Before the employment relationship begins, employers are urged to consider: Is this worker a casual or are they more appropriately categorised as a permanent full/part time employee? Importantly, employers must remember that just because you call them casual, doesn’t mean they are. Getting it right at the outset will be an employer’s greatest tool in avoiding conflict or litigation down the track.
In a recent case before the Federal Circuit Court, a worker claimed that he was entitled to 15 years’ worth of accrued annual leave because he was in fact a permanent rather than casual employee. However, the employer claimed that he was a casual because he was paid a loading. While there was no written employment contract in place, the employee was told that his job would be "full-time", paid at a "flat rate".
The employment began in 2000 and ended in 2015. Over the course of his employment, the worker “ordinarily worked at least 38 hours a week and usually worked many additional overtime hours”, which was substantiated through his payslips. But, his payslips did not say he was a “casual” nor did they contain any express statement that he was paid a casual loading.

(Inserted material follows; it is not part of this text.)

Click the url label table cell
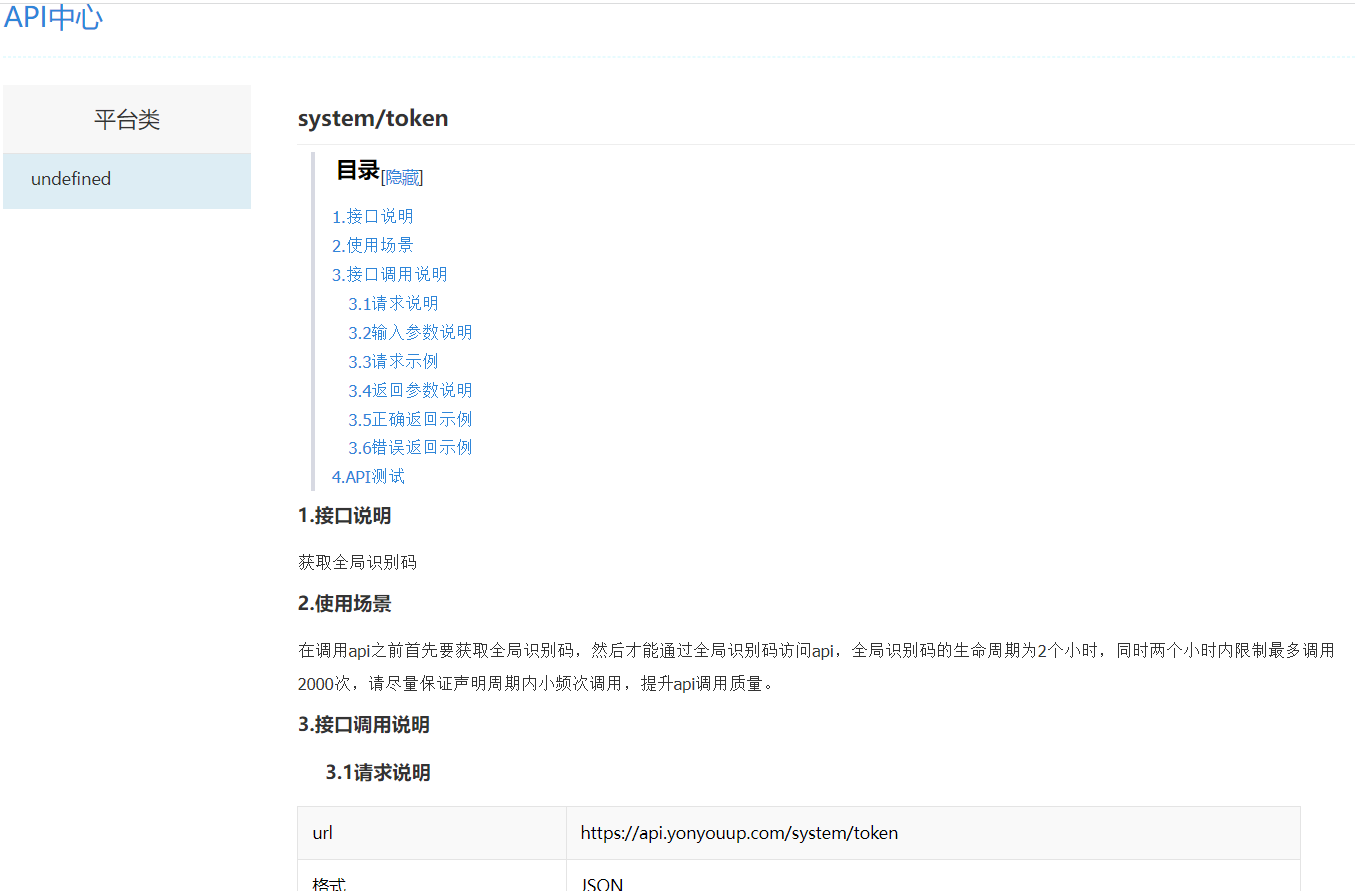 click(323, 833)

In determining that the worker was in fact engaged as a permanent full-time employee under the Quarrying Industry Award, the court considered that up until 2007:
- The employee was a skilled worker who was considered an “integral part of the business”. He was never told not to come into work due to the employer’s operational requirements.
- The employee worked consistent and regular hours of at least 38 hours a week plus substantial overtime.

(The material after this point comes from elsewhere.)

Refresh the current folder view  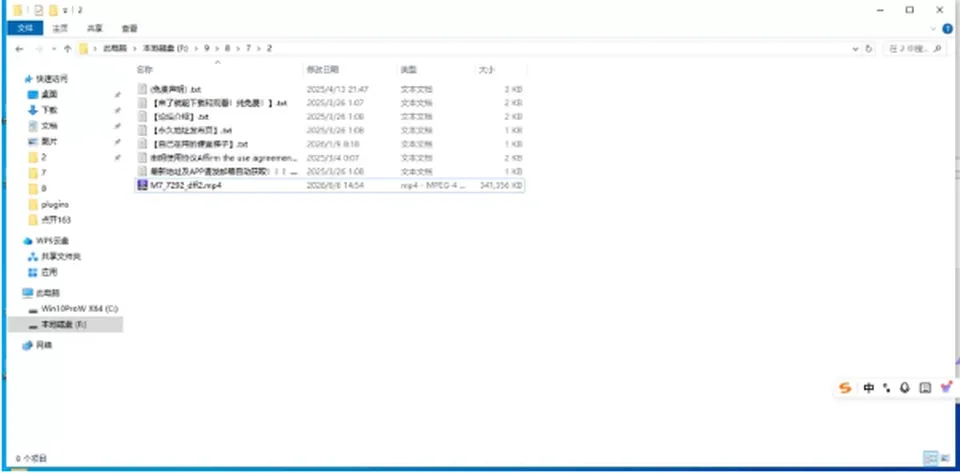pos(868,49)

- The employer held the expectation that the worker would be available.
- Despite the employee being paid more than normal, there is no evidence that he was paid a “casual loading” of any percentage.

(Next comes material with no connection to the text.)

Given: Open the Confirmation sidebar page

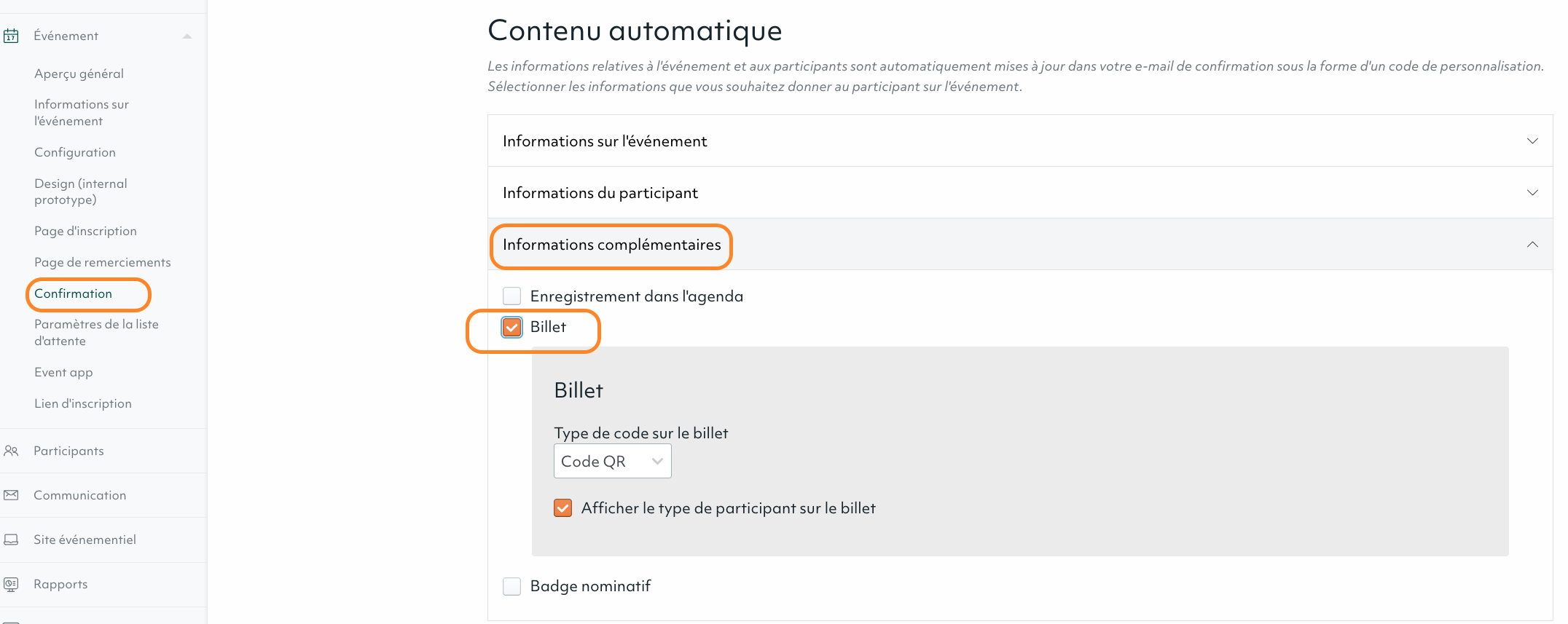Looking at the screenshot, I should click(74, 293).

Following 2007, the conditions of the employment were as defined under the Australian Workplace Agreement (AWA). The court noted that the employment classification had been left blank and therefore the agreement did not expressly define the worker as either a casual or permanent employee. Given the ambiguity, it was determined that the employee satisfied all the elements in the AWA’s definition of a permanent employee and therefore he was entitled to accrued annual leave "at his ordinary rate of pay at the time of termination".
Lessons for employers
- Employers must become familiarised with the distinct features/key differences between casual and permanent employees.
- The consequences for failing to properly categorise casual workers will likely lead to a claim for unpaid entitlements.
- While the court will consider substance over form, this case highlights the importance of documenting the terms and conditions of the employment relationship in a written contract.
- When a person is genuinely employed as a casual, continue to monitor the arrangement so that it does not turn into a permanent/full time position.
- Rates of pay, including allowances and overtime, must be set in accordance with the applicable Award.
Employers are urged to remember that just because you label a worker as ‘casual’, doesn’t mean they are. In a recent case before the Federal Circuit Court, it was decided that an employee was entitled to 15 years annual leave after it was found that he was a permanent employee, not a casual. Despite being paid ‘more than normal’ over the course of his employment, the court was not satisfied that he was paid a casual loading of any particular percentage.
 Apostolides v Mantina Earthmovers & Constructions Pty Ltd  FCCA 279 (7 February 2018).